• **Your instructions**: Begin at the line below that has "Viewport: 1280px width, 800px" and stop after the line that has "Open the välj". Please restate only those lines, word for word.

---+---

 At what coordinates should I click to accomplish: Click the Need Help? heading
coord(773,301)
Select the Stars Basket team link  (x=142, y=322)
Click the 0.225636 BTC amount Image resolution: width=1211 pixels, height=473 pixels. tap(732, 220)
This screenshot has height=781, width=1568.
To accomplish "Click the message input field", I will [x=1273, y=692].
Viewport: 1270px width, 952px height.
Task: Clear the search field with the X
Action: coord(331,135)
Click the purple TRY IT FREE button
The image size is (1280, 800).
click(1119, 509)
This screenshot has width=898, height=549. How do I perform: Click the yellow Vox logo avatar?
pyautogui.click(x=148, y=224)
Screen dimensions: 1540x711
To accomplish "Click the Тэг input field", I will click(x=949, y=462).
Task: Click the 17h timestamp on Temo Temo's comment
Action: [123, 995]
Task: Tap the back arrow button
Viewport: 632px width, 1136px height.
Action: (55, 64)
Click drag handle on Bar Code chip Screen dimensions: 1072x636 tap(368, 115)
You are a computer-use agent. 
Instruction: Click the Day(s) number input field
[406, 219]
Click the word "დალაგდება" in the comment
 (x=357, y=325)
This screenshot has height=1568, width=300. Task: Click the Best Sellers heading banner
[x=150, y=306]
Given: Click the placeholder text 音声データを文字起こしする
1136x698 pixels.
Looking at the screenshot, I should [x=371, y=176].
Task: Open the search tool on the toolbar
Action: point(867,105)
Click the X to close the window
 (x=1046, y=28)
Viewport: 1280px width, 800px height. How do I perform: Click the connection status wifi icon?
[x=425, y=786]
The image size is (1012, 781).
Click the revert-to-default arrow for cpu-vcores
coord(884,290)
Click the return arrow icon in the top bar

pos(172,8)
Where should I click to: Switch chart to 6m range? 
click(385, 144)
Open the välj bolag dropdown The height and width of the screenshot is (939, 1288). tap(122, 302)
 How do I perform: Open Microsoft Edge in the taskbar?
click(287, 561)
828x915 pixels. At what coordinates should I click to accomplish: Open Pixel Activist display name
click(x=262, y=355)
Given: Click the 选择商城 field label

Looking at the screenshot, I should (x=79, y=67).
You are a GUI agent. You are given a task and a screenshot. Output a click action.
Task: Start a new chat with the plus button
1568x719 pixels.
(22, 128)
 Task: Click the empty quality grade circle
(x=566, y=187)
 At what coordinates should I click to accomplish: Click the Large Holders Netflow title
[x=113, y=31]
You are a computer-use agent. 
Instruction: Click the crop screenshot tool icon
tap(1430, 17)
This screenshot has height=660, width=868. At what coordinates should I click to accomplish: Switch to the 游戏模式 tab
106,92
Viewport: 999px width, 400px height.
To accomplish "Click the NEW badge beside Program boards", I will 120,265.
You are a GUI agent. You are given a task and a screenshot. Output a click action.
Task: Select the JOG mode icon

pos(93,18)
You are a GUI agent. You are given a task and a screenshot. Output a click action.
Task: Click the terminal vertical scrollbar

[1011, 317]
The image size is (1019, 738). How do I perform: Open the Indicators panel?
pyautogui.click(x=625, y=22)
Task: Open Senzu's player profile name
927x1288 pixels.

---+---

• **Your solution**:
Viewport: 1280px width, 800px height. How do I perform: Click the connection status wifi icon?
[x=425, y=786]
The image size is (1012, 781).
Click the revert-to-default arrow for cpu-vcores
coord(884,290)
Click the return arrow icon in the top bar

pos(172,8)
Where should I click to: Switch chart to 6m range? 
click(385, 144)
Open the välj bolag dropdown The height and width of the screenshot is (939, 1288). tap(122, 302)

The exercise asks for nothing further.